March 16, 2010

  • Depression Hurts,

    I’ve somehow stumbled into a weird emotional state between the rainy winter months and a long stretch of working night shifts alone at home.  It has made me feel incredibly isolated and shut away in the dark, irrelevant and unnoticed. The feelings of depression consume and overwhelm to the point of clouding out the good moments that still arise.  Days that are worth smiling, it is still hard to find the real happiness and smile within me.  My mind spins in self doubt, darkness abounds.  Even as I write this, as the winter sun shines in my window, I’d just as well crawl back in bed.  Its hard to find motivation and reason to crawl out of this emotional hibernation.  BUT, just like a bulb buried in the fall, the lengthening and warming days seem to be calling.  I know a new brighter season is coming.  the time to emerge from the cold and the dark is coming. I feel covered and buried in the dirt, but look forward to days of new growth, emerging and blooming in the sun.  Yes, other winters come, but now is the time to prepare to grow.  Sunnier and warmer days are inevitable. It will happen!
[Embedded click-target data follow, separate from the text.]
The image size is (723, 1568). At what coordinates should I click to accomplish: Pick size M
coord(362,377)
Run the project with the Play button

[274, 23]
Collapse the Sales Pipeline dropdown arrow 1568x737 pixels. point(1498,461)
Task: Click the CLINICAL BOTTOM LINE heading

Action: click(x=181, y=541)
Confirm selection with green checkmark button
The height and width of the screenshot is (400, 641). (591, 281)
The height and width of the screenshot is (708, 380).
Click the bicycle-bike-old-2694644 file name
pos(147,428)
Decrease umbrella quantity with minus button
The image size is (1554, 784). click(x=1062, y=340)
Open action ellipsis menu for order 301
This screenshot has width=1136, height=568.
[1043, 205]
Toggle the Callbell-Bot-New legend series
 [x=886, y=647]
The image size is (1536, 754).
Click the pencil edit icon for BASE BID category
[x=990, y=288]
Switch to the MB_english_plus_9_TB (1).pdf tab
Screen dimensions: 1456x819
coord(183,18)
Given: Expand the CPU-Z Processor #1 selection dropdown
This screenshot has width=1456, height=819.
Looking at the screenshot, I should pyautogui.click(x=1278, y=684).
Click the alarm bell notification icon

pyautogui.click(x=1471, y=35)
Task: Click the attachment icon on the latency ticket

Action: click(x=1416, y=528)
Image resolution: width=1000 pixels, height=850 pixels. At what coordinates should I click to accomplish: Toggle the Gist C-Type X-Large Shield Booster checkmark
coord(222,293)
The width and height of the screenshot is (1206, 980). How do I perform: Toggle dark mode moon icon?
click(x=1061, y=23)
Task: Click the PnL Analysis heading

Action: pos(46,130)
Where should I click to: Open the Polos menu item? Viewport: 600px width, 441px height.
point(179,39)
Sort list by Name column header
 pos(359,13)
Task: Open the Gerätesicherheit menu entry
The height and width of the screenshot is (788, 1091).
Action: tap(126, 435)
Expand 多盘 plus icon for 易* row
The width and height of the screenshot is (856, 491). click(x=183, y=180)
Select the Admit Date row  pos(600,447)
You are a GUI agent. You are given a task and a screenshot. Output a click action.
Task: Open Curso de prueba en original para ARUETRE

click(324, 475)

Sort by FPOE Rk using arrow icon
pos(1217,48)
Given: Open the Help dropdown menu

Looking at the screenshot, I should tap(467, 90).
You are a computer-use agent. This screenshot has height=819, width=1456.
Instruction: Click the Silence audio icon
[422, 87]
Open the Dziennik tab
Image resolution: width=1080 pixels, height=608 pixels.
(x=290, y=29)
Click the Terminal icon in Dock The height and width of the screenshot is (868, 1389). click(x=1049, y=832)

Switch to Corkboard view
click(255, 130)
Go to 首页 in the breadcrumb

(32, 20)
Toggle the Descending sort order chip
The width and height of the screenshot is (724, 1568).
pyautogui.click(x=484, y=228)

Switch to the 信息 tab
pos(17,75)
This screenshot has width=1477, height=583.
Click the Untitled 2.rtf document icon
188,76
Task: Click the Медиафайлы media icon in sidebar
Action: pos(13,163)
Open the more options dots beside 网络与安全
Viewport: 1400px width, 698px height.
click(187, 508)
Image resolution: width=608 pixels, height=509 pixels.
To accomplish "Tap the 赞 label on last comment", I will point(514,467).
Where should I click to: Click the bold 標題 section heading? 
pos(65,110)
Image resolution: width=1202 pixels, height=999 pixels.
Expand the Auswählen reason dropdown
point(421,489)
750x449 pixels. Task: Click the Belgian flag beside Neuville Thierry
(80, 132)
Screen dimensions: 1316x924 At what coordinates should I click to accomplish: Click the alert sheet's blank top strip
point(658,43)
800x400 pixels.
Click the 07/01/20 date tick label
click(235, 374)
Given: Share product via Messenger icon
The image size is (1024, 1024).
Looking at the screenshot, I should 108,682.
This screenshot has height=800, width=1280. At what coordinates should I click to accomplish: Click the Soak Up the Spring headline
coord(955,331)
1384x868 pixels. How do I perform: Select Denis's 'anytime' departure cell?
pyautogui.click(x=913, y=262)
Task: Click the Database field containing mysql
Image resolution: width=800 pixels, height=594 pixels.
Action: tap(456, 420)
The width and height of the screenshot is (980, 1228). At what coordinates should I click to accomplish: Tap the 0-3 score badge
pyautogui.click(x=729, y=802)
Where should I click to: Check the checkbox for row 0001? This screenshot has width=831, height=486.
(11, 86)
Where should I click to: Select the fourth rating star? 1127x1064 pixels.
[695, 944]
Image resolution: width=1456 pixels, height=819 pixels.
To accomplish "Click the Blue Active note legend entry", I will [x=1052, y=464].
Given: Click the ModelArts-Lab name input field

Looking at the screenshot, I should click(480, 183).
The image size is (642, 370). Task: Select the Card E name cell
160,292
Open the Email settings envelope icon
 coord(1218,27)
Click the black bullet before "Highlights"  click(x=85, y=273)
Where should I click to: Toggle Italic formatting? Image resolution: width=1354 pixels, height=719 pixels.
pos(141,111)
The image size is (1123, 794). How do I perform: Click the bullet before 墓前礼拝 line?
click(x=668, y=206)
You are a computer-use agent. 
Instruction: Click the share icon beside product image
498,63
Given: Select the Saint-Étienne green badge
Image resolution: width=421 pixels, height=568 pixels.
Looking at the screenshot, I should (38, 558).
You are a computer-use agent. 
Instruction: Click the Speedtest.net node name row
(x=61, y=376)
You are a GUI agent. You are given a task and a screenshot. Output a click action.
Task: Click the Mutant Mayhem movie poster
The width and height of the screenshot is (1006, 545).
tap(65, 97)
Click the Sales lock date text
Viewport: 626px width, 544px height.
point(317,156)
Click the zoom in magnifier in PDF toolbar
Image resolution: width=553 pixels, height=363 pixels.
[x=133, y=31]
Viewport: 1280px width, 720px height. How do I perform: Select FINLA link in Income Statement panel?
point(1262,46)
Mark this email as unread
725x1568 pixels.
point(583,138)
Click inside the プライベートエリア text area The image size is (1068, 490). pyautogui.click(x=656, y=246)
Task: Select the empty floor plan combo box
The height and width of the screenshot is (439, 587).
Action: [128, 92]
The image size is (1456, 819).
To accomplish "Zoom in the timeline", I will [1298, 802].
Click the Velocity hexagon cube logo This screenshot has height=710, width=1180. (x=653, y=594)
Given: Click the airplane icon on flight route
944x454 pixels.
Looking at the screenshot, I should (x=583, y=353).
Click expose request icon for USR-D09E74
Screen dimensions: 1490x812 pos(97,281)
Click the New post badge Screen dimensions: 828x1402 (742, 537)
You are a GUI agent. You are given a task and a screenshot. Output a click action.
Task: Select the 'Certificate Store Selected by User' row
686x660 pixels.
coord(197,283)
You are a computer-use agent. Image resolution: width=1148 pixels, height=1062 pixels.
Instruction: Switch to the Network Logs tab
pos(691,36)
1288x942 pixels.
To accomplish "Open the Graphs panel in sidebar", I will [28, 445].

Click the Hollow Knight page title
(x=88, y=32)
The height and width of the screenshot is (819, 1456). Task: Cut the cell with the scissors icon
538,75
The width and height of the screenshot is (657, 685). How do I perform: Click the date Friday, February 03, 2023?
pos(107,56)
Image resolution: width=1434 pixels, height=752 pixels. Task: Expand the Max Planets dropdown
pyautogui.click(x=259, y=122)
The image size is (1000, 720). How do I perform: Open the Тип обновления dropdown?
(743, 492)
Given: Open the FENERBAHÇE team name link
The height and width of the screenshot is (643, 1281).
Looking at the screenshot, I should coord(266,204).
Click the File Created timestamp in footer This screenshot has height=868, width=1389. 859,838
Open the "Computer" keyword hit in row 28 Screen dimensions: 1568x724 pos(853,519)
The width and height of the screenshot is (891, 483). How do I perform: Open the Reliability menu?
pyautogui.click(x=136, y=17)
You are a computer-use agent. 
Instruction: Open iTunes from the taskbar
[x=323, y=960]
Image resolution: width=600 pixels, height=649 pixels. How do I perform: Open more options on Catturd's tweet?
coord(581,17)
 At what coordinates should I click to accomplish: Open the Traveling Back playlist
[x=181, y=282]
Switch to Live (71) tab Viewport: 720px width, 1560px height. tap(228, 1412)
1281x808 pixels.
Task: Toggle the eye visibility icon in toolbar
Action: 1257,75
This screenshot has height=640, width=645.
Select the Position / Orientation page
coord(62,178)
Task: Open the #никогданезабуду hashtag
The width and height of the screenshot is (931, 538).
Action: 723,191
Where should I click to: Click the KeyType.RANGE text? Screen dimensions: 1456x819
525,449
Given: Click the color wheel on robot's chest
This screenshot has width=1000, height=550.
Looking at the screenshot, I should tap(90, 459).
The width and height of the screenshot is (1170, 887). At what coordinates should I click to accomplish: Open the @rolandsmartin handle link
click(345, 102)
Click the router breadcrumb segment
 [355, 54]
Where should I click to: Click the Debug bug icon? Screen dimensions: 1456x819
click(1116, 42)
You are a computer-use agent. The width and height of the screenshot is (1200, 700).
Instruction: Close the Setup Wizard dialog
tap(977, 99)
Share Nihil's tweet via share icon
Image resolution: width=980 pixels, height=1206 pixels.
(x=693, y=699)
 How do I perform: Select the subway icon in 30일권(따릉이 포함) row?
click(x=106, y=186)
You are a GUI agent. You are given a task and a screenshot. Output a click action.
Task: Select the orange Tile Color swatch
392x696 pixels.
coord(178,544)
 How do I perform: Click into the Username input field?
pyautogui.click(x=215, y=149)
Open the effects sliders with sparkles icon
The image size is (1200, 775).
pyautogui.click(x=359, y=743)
    To follow up what I had written, I would say we all know that some sunnier and warmer days have arrived. And like the trees, bulbs, and seeds that looked to have died through the the winters dark and cold, the new season draws me out.  I’ve been heading outside to put my face in the sun, and breath the warmer air.  The force of the season seems too powerful to ignore, I am compelled to emerge and grow into something new again.  What I will be is not attainable instantly, just like the spring, little buds and flowers emerge, some days are warmer, some may still be a little chilly, with a shower yet.  But the warmth and sun will prevail, and so shall I.